A “ruthless and calculated” murderer who has never revealed where he hid his wife’s body is a “proven habitual liar”, the first public parole board hearing in UK history was told.
Parole judges are deciding whether Russell Causley can be freed from jail, in the first hearing of its kind not to be held behind closed doors after changes in the law.
Now 79, Causley was handed a life sentence for killing Carole Packman, who disappeared in 1985 – a year after he moved his lover into their home in Bournemouth, Dorset.
He was first convicted of murder in 1996 but this was quashed by the Court of Appeal in June 2003, and he then faced a second trial for murder and was again found guilty.

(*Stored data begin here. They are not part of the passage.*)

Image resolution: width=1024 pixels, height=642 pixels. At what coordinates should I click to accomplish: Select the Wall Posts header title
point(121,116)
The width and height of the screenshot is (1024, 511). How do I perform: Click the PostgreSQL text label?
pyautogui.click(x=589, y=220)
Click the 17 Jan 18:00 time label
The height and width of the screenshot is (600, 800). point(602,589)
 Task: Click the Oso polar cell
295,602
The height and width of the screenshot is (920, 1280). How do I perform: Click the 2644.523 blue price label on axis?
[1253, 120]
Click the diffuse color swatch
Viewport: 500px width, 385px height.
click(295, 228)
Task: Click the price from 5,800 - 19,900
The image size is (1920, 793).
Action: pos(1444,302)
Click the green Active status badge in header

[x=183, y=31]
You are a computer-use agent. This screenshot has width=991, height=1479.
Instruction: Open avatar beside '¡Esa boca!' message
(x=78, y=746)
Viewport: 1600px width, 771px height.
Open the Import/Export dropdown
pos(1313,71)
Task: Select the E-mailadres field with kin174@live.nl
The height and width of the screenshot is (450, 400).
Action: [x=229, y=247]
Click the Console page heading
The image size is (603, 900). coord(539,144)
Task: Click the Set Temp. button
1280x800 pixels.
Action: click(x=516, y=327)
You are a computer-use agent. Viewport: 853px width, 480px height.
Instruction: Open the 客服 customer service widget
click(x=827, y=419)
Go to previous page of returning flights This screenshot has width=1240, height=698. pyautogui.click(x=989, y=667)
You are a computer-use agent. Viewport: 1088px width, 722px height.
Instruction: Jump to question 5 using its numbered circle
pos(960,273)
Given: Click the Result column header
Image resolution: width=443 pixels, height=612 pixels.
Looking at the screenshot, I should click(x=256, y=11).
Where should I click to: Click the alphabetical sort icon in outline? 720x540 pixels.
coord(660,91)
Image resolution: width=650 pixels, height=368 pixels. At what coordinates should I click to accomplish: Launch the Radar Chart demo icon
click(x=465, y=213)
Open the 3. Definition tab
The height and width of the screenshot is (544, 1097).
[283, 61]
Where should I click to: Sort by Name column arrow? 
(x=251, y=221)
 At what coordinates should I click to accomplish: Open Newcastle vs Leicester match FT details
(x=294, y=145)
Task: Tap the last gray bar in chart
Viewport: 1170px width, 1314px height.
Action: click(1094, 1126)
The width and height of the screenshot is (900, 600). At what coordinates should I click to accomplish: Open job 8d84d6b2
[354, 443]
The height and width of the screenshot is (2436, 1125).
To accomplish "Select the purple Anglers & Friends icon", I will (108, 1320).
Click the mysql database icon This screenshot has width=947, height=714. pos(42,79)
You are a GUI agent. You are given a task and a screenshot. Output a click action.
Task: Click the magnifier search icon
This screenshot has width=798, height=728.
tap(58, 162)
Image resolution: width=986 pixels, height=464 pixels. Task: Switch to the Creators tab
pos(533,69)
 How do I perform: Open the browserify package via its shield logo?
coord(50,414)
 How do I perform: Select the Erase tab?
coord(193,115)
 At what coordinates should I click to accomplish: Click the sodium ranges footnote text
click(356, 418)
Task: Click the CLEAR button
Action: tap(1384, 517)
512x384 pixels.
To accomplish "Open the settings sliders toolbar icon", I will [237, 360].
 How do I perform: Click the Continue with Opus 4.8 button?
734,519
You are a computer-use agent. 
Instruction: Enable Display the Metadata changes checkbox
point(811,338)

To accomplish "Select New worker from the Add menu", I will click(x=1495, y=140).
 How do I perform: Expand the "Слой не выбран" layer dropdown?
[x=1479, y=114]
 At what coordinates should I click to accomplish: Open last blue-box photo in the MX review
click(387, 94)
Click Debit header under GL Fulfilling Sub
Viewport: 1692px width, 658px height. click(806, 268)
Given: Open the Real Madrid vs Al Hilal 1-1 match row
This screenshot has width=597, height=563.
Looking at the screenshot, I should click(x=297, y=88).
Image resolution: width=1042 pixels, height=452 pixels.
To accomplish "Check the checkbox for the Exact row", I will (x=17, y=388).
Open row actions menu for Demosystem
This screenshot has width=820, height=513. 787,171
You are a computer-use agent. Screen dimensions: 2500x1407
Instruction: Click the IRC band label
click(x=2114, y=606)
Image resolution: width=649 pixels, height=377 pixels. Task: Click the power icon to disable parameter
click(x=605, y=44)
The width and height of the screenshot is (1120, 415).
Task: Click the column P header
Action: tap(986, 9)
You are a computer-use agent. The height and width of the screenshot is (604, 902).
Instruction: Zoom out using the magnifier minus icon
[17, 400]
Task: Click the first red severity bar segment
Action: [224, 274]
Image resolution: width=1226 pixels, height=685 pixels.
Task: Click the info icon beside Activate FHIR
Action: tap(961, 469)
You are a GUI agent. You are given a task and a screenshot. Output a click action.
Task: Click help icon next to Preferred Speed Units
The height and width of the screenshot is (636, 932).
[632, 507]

It is thought he killed her between June and August 1985.
Causley was freed from prison in 2020, after serving more than 23 years for the murder, but was sent back to jail in November last year after breaching his licence conditions. He has never disclosed the location of Ms Packman’s body.
The hearing, which is taking place in a prison, began on Monday morning with relatives, members of the public and journalists allowed to watch the proceedings on a live video link from the Parole Board’s offices in Canary Wharf, London.
A panel of three parole judges questioned Causley, who could not be seen on the livestream with only his voice audible after a request was granted for him to remain off camera during the hearing. They are also considering more than 650 pages of information including a victim impact statement.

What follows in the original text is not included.